:: EXERCISE DATA ::
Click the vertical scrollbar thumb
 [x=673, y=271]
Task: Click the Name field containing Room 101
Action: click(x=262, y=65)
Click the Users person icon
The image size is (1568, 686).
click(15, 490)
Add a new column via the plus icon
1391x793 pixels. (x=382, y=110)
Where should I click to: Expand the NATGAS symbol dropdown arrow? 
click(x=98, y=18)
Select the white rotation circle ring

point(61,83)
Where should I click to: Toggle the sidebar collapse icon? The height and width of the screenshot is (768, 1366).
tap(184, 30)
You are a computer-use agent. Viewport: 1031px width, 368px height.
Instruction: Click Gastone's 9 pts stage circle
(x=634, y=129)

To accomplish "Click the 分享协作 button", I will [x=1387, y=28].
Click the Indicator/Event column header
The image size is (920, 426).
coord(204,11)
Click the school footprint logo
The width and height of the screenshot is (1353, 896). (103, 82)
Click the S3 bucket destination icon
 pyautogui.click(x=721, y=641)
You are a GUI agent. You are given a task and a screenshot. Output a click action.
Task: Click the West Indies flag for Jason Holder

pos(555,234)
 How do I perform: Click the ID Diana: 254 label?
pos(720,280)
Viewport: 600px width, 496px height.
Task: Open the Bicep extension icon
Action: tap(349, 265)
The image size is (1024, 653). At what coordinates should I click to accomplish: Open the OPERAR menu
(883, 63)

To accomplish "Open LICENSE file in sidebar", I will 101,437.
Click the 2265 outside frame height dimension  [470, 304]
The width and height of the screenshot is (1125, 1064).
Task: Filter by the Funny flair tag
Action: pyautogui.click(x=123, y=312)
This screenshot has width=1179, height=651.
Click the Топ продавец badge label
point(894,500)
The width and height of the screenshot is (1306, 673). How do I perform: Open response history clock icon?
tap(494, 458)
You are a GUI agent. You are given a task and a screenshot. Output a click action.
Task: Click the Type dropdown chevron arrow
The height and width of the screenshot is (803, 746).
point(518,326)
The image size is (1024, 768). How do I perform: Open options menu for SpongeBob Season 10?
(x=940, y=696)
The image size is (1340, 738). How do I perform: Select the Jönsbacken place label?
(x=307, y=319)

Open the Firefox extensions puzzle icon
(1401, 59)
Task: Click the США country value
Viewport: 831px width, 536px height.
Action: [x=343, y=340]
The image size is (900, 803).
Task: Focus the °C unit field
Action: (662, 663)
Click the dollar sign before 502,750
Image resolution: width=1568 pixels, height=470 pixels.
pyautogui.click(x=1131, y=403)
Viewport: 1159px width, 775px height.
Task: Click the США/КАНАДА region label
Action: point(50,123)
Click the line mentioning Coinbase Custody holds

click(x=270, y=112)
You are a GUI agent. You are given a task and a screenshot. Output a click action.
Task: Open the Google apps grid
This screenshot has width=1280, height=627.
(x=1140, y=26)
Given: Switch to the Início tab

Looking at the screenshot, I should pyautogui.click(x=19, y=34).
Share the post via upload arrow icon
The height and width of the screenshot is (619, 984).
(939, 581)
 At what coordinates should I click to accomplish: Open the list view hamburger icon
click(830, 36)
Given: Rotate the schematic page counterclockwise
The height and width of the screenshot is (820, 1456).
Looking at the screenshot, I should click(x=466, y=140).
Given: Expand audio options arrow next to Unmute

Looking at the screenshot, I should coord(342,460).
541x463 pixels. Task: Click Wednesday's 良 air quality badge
:::
TASK STATEMENT:
Give an exact copy of all the data shown above.

ANSWER SPACE:
Click the vertical scrollbar thumb
 [x=673, y=271]
Task: Click the Name field containing Room 101
Action: click(x=262, y=65)
Click the Users person icon
The image size is (1568, 686).
click(15, 490)
Add a new column via the plus icon
1391x793 pixels. (x=382, y=110)
Where should I click to: Expand the NATGAS symbol dropdown arrow? 
click(x=98, y=18)
Select the white rotation circle ring

point(61,83)
Where should I click to: Toggle the sidebar collapse icon? The height and width of the screenshot is (768, 1366).
tap(184, 30)
You are a computer-use agent. Viewport: 1031px width, 368px height.
Instruction: Click Gastone's 9 pts stage circle
(x=634, y=129)

To accomplish "Click the 分享协作 button", I will [x=1387, y=28].
Click the Indicator/Event column header
The image size is (920, 426).
coord(204,11)
Click the school footprint logo
The width and height of the screenshot is (1353, 896). (103, 82)
Click the S3 bucket destination icon
 pyautogui.click(x=721, y=641)
You are a GUI agent. You are given a task and a screenshot. Output a click action.
Task: Click the West Indies flag for Jason Holder

pos(555,234)
 How do I perform: Click the ID Diana: 254 label?
pos(720,280)
Viewport: 600px width, 496px height.
Task: Open the Bicep extension icon
Action: tap(349, 265)
The image size is (1024, 653). At what coordinates should I click to accomplish: Open the OPERAR menu
(883, 63)

To accomplish "Open LICENSE file in sidebar", I will 101,437.
Click the 2265 outside frame height dimension  [470, 304]
The width and height of the screenshot is (1125, 1064).
Task: Filter by the Funny flair tag
Action: pyautogui.click(x=123, y=312)
This screenshot has width=1179, height=651.
Click the Топ продавец badge label
point(894,500)
The width and height of the screenshot is (1306, 673). How do I perform: Open response history clock icon?
tap(494, 458)
You are a GUI agent. You are given a task and a screenshot. Output a click action.
Task: Click the Type dropdown chevron arrow
The height and width of the screenshot is (803, 746).
point(518,326)
The image size is (1024, 768). How do I perform: Open options menu for SpongeBob Season 10?
(x=940, y=696)
The image size is (1340, 738). How do I perform: Select the Jönsbacken place label?
(x=307, y=319)

Open the Firefox extensions puzzle icon
(1401, 59)
Task: Click the США country value
Viewport: 831px width, 536px height.
Action: [x=343, y=340]
The image size is (900, 803).
Task: Focus the °C unit field
Action: (662, 663)
Click the dollar sign before 502,750
Image resolution: width=1568 pixels, height=470 pixels.
pyautogui.click(x=1131, y=403)
Viewport: 1159px width, 775px height.
Task: Click the США/КАНАДА region label
Action: point(50,123)
Click the line mentioning Coinbase Custody holds

click(x=270, y=112)
You are a GUI agent. You are given a task and a screenshot. Output a click action.
Task: Open the Google apps grid
This screenshot has width=1280, height=627.
(x=1140, y=26)
Given: Switch to the Início tab

Looking at the screenshot, I should pyautogui.click(x=19, y=34).
Share the post via upload arrow icon
The height and width of the screenshot is (619, 984).
(939, 581)
 At what coordinates should I click to accomplish: Open the list view hamburger icon
click(830, 36)
Given: Rotate the schematic page counterclockwise
The height and width of the screenshot is (820, 1456).
Looking at the screenshot, I should click(x=466, y=140).
Given: Expand audio options arrow next to Unmute

Looking at the screenshot, I should coord(342,460).
541x463 pixels. Task: Click Wednesday's 良 air quality badge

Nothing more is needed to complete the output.